Paperwork Requirements

 The Department's proposed amendment to § 201.19 will require a facility to maintain certain employee personnel records, as proposed in paragraphs (1) through (9). Proposed paragraphs (1) through (7) are currently in the Department's interpretive guidelines for § 201.19. Facilities, therefore, are already maintaining this information. Proposed paragraph (8), which requires a criminal background check, is already required by OAPSA. Proposed paragraph (9) would be a new paperwork requirement. Proposed paragraph (9) will require a facility, in the event that an employee has a conviction, to include in the employee's personnel record a determination of suitability for employment in the position to which the employee is assigned. The Department is not proposing any particular format for this determination and does not believe this requirement will be overburdensome to facilities. Indeed, a facility should benefit from having all of the information proposed in paragraphs (1) through (9) in the event that a question or concern arises regarding an employee at the facility.
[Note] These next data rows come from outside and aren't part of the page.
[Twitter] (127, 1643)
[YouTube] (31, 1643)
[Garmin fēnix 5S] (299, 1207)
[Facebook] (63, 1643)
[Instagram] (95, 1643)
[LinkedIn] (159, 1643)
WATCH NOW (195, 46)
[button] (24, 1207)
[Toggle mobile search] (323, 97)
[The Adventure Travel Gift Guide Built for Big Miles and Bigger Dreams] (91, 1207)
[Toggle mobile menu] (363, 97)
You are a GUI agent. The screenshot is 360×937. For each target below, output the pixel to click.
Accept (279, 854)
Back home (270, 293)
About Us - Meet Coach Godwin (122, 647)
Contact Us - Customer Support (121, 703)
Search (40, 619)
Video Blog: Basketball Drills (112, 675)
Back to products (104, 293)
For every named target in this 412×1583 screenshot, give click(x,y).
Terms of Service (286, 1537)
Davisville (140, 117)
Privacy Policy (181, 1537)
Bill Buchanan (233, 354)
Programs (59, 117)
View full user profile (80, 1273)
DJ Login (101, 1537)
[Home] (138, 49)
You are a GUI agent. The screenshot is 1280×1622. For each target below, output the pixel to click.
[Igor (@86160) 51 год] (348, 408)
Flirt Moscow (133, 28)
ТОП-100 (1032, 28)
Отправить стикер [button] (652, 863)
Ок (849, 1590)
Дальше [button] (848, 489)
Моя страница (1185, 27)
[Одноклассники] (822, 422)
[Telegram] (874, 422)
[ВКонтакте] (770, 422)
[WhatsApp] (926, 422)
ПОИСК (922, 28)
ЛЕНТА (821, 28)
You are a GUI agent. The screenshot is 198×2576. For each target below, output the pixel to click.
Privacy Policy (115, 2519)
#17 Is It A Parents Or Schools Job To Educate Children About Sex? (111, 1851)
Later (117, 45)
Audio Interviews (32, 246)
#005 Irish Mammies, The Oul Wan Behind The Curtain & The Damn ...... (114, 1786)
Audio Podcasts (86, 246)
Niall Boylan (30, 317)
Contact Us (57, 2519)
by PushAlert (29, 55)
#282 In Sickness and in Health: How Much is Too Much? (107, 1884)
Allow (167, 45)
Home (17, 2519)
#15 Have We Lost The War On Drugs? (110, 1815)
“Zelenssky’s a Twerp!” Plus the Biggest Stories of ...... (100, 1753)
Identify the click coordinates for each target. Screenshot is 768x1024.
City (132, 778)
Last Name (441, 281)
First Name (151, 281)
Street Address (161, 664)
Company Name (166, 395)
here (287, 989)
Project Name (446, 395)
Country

 The Department's proposed amendment to § 201.24(e) (relating to admission policy) will require the governing body of a facility to establish written policies and procedures for the admission process for residents, and through the administrator, to develop and adhere to procedures implementing those policies. The Department is proposing that these policies and procedures include introductions and orientation for residents to the facility and key staff, discussion and documentation of resident routines and preferences to be included in their care plan, and assistance to residents in creating a homelike environment. The Department is not requiring any particular format for these policies and procedures and believes that many facilities may already have these policies and procedures in place or may only need to review and update their existing policies and procedures to ensure compliance with the proposed amendment.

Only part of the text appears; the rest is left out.